--- START ---
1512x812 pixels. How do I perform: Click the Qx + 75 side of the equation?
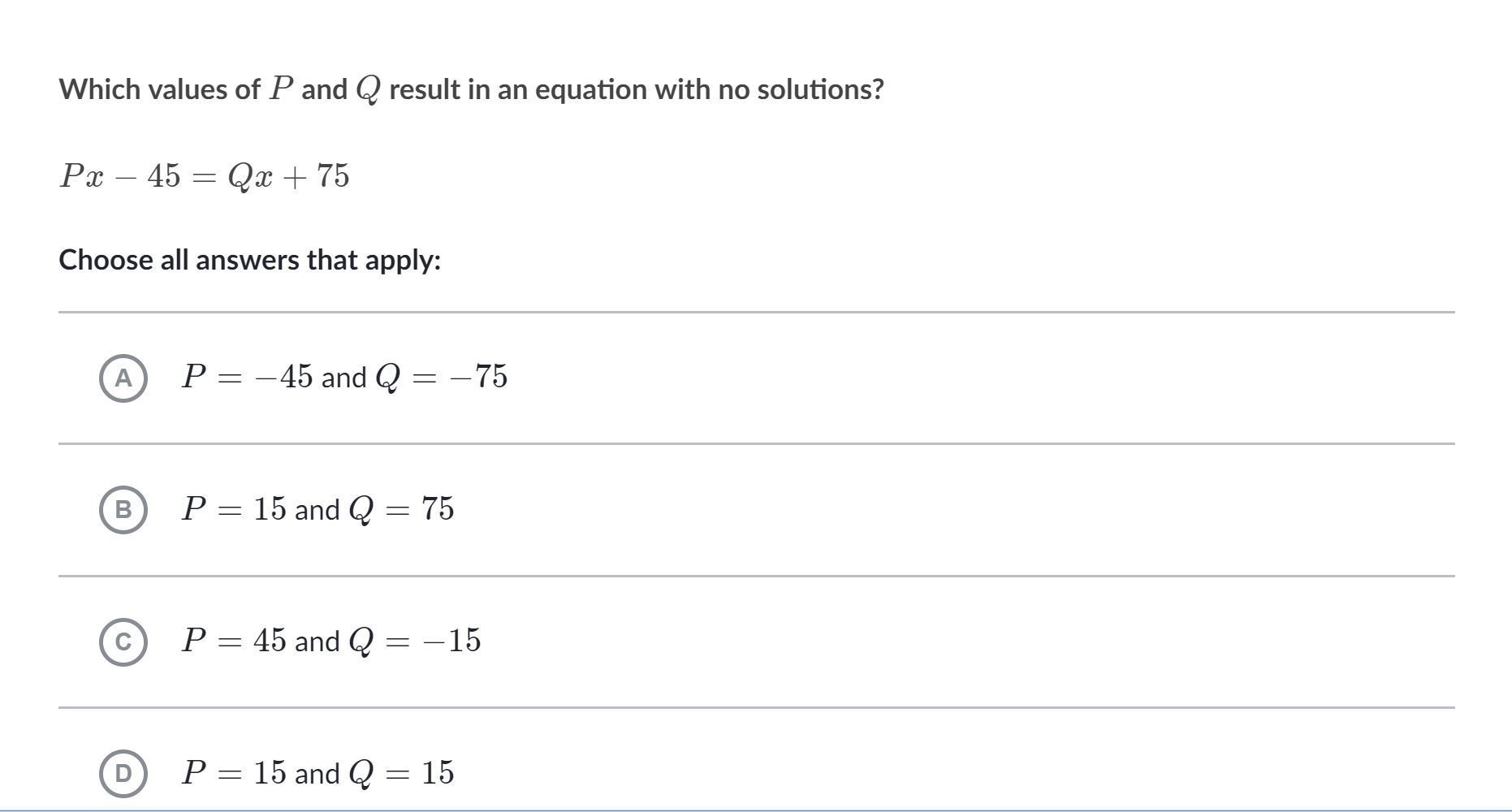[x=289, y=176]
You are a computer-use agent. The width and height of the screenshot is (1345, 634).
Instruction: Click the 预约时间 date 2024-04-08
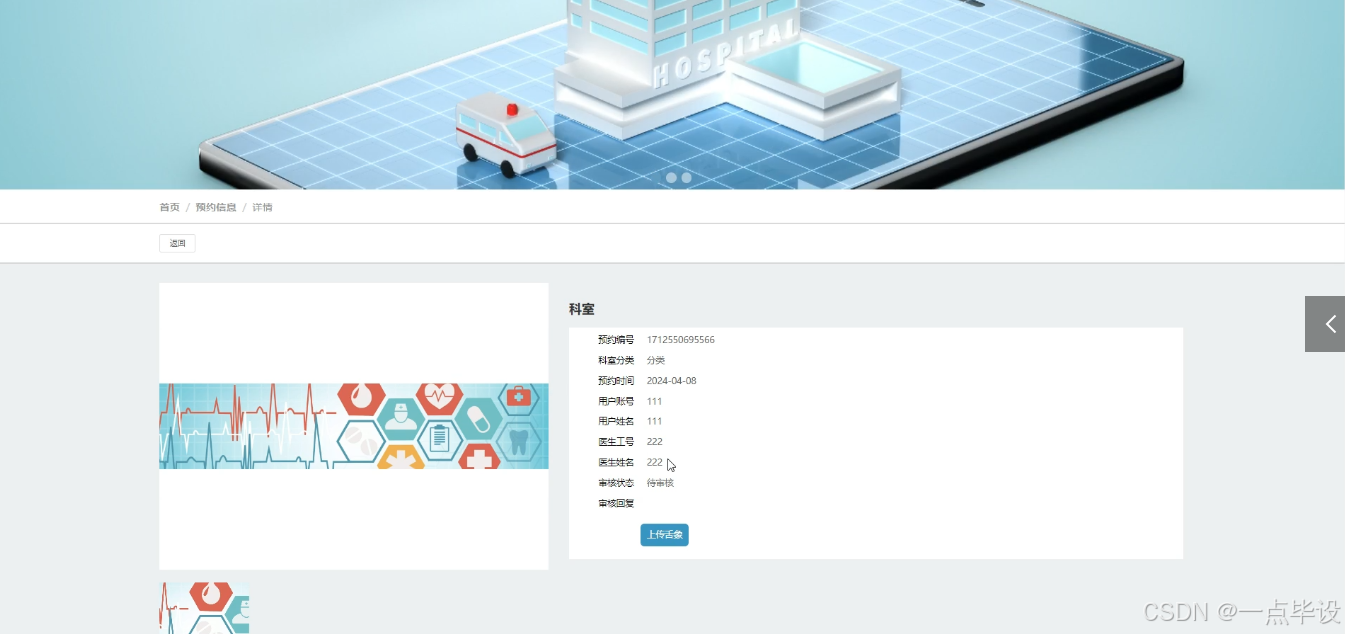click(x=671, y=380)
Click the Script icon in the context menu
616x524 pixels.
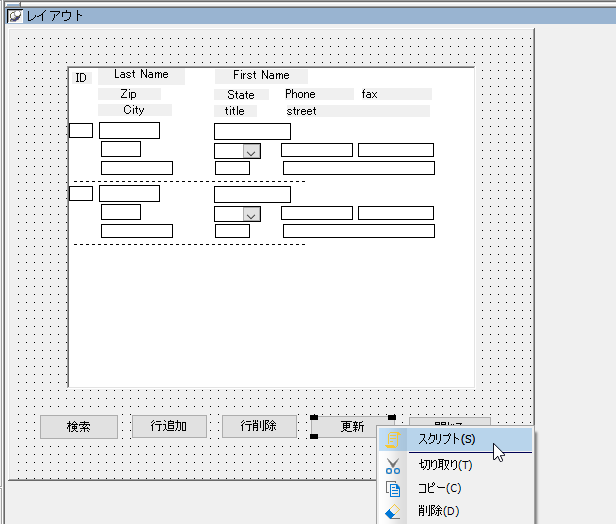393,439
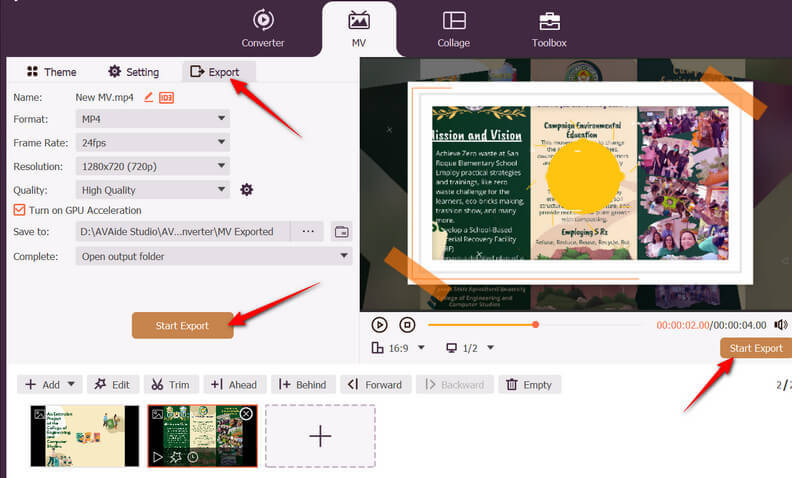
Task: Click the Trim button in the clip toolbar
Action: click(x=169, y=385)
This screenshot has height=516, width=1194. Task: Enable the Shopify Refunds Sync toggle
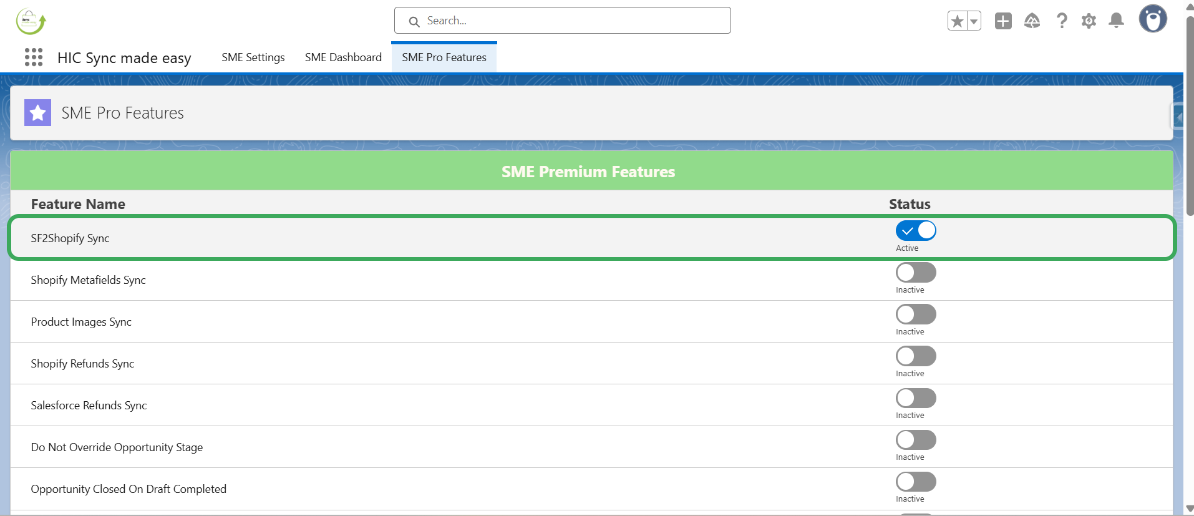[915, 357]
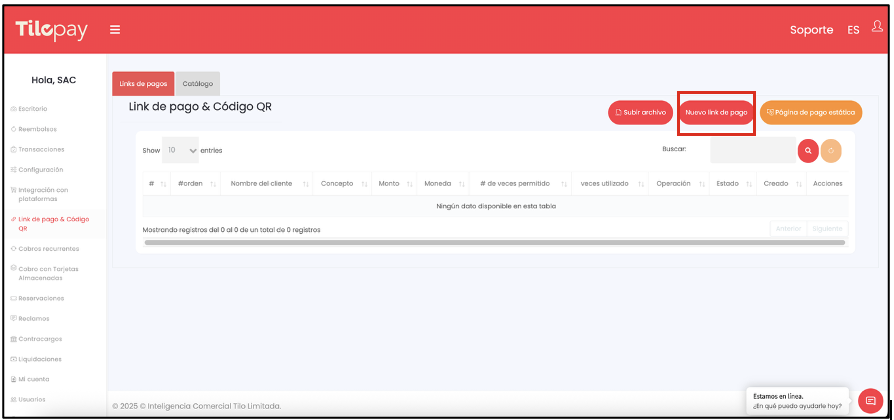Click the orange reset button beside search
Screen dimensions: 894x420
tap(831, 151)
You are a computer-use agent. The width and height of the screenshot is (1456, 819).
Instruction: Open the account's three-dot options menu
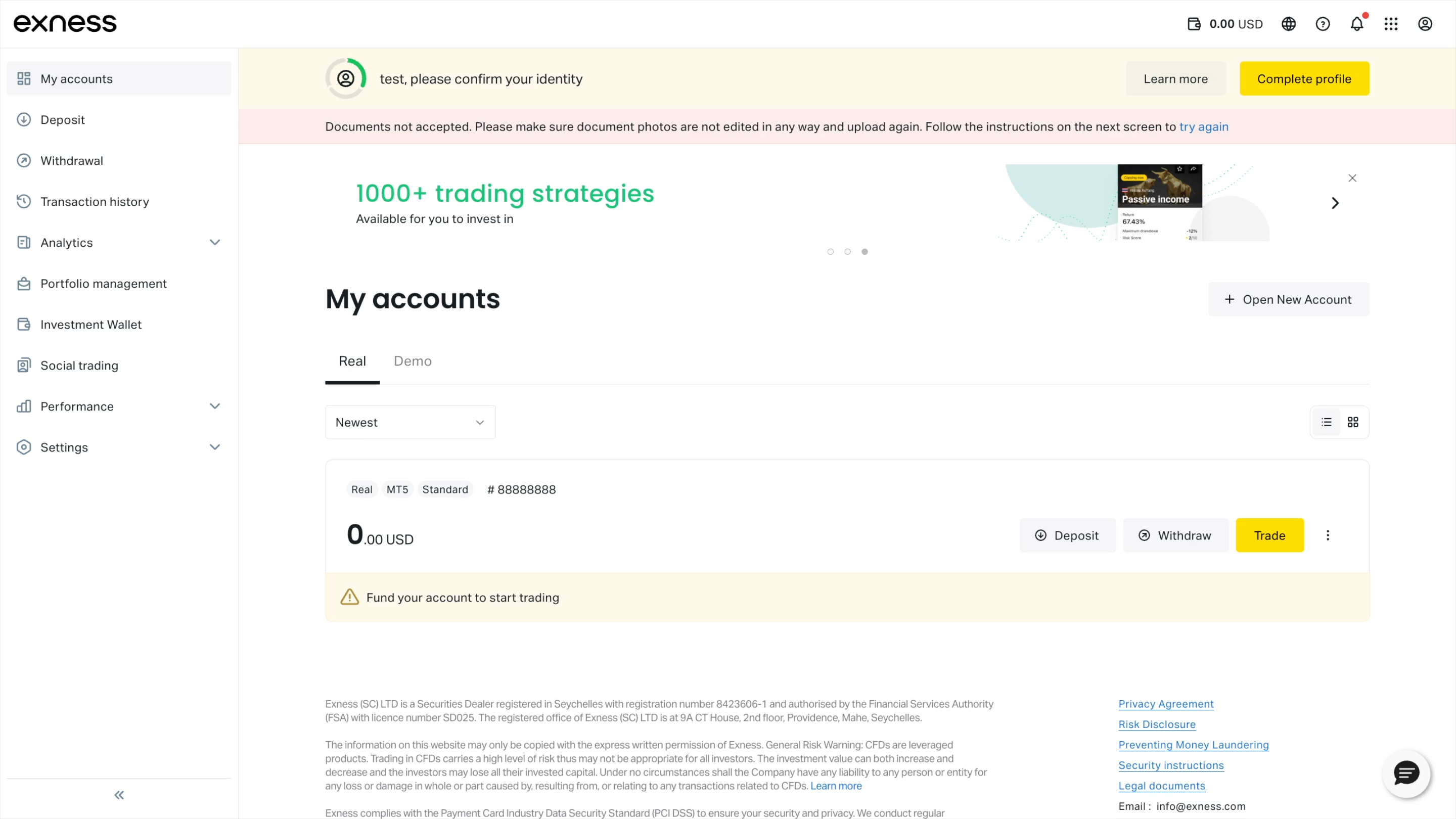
--- END ---
Required work => Could you repeat exactly the lines from the first one of the records above through the line containing "Click the Script icon in the context menu", leaving out any pictures?

Task response =>
1512x812 pixels. How do I perform: Click the Qx + 75 side of the equation?
[x=289, y=176]
You are a computer-use agent. The width and height of the screenshot is (1345, 634).
Instruction: Click the 预约时间 date 2024-04-08
click(x=671, y=380)
Click the Script icon in the context menu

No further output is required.